Es dauerte ein paar Momente, bis der letzte in der Klasse mitbekommen hatte, dass Slughorn nicht mehr redete und in der Zeit, in der auch der letzte sein Buch auf der richtige Seite angefangen hatte, war Severus bereits dazu übergegangen, die Zutaten, die er bereits parat hatte, in die richtige Reihenfolge zu legen.
Lily hingegen war eine der wenigen, die direkt aufstanden und zum Zutatenschrank auf der anderen Seite des Klassenzimmers lief, um direkt alles auf ihrem Tisch zu versammeln. Leider hatte nicht nur sie diese Idee.
„Evans“, sagte Potter mit einem schiefen Grinsen, bevor er sich mit einer Hand durch die Haare fuhr. „Ich konnte nicht anders, als mitzubekommen, dass du dich verspätet hast. Du und Snape“, fügte er an.
„Wie aufmerksam von dir“, gab sie zurück.

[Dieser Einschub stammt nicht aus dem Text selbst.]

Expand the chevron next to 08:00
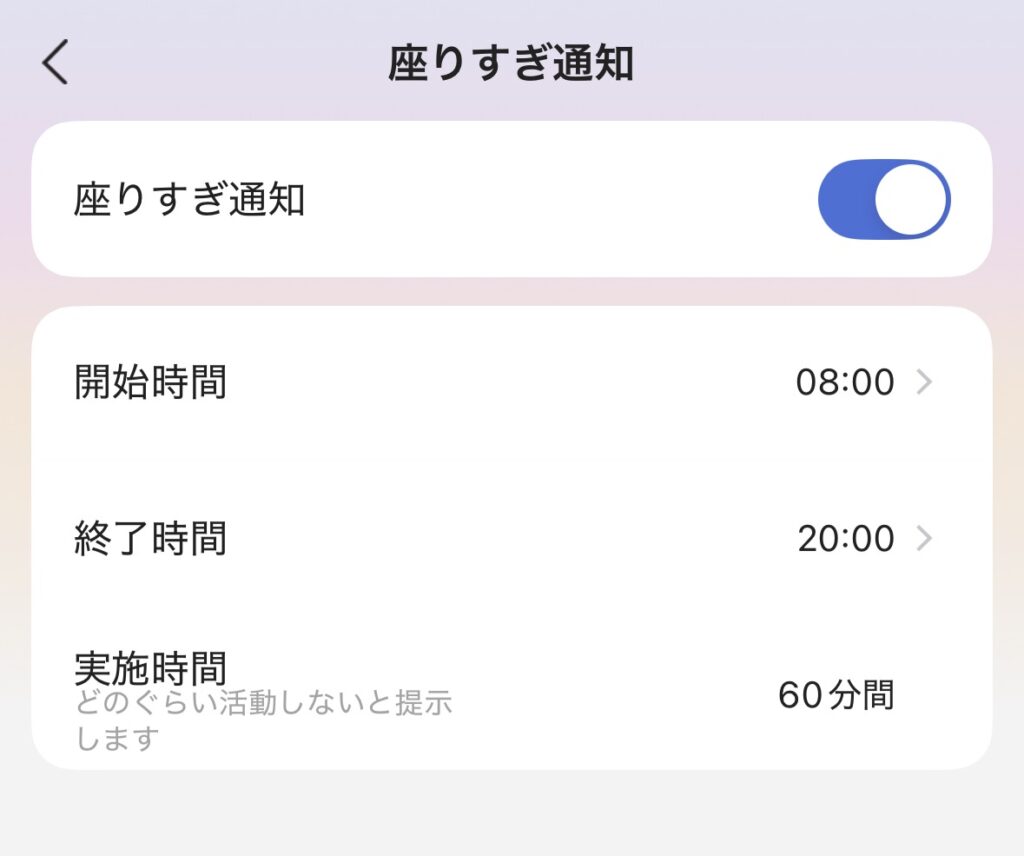 click(925, 382)
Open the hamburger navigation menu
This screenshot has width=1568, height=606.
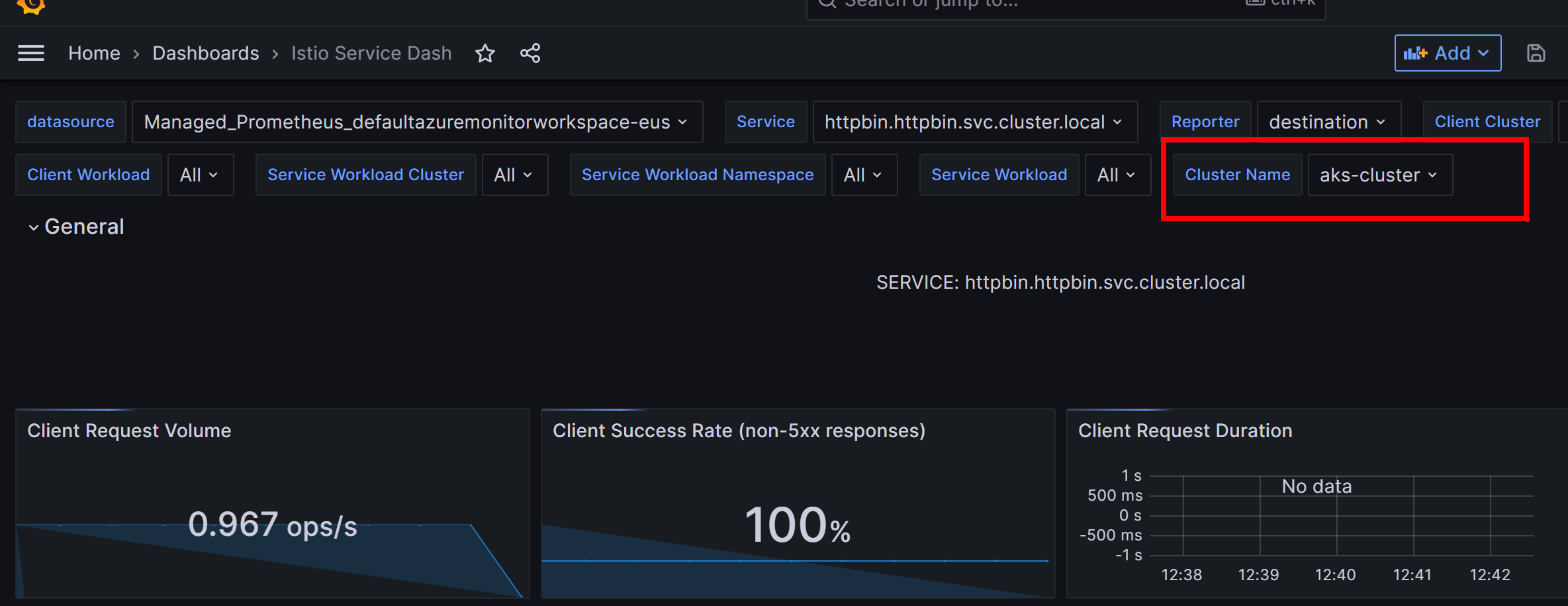pyautogui.click(x=31, y=53)
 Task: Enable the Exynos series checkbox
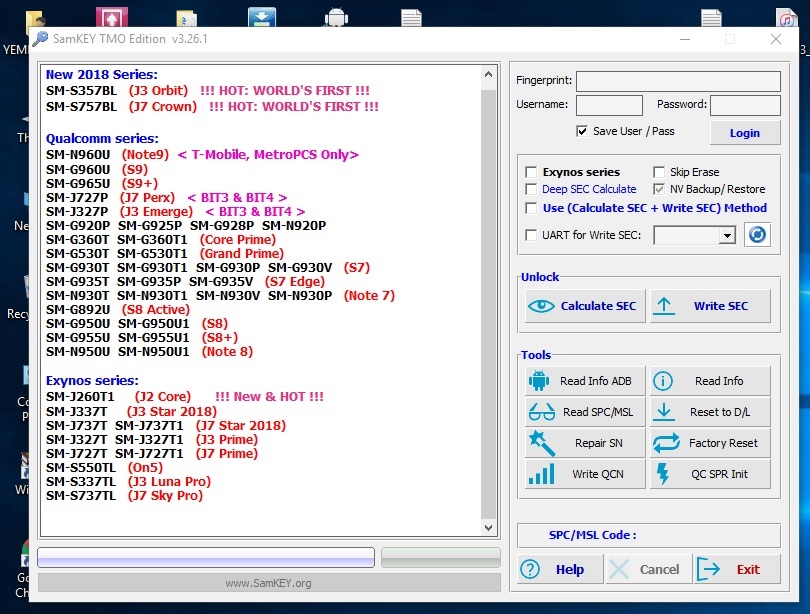(x=532, y=172)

„Weißt du, wenn er irgendwas getan hat, um dich aufzuhalten, dann kannst du – “
„Musst du mit mir reden?“, unterbrach Lily ihn mit kühler Stimme. „Ich versuche nur meine Zutaten zusammen zu sammeln und eigentlich solltest du das Gleiche tun.“
James sah sie einen Moment überrascht an, dann kehrte ein neckisches Grinsen auf sein Gesicht zurück. „Ich habe mich lediglich gewundert, wieso du an deinem Geburtstag dein Lieblingsfach versäumen würdest“, sagte er. „Das ist alles.“
Lily hob eine Augenbraue. „Wer hat dir gesagt, dass ich Geburtstag habe?“ Sie versuchte den Augenkontakt zu vermeiden, aber James machte es ihr nicht einfach.
Er lehnte an der Wand neben dem Schrank, die Arme lose vor der Brust verschränkt, drei der obersten Knöpfe seines Hemdes geöffnet. Es war nicht zu übersehen, dass er versucht lässig wirken wollte. „Wer sagt, dass es mir jemand gesagt hat?“, stellte er die Gegenfrage.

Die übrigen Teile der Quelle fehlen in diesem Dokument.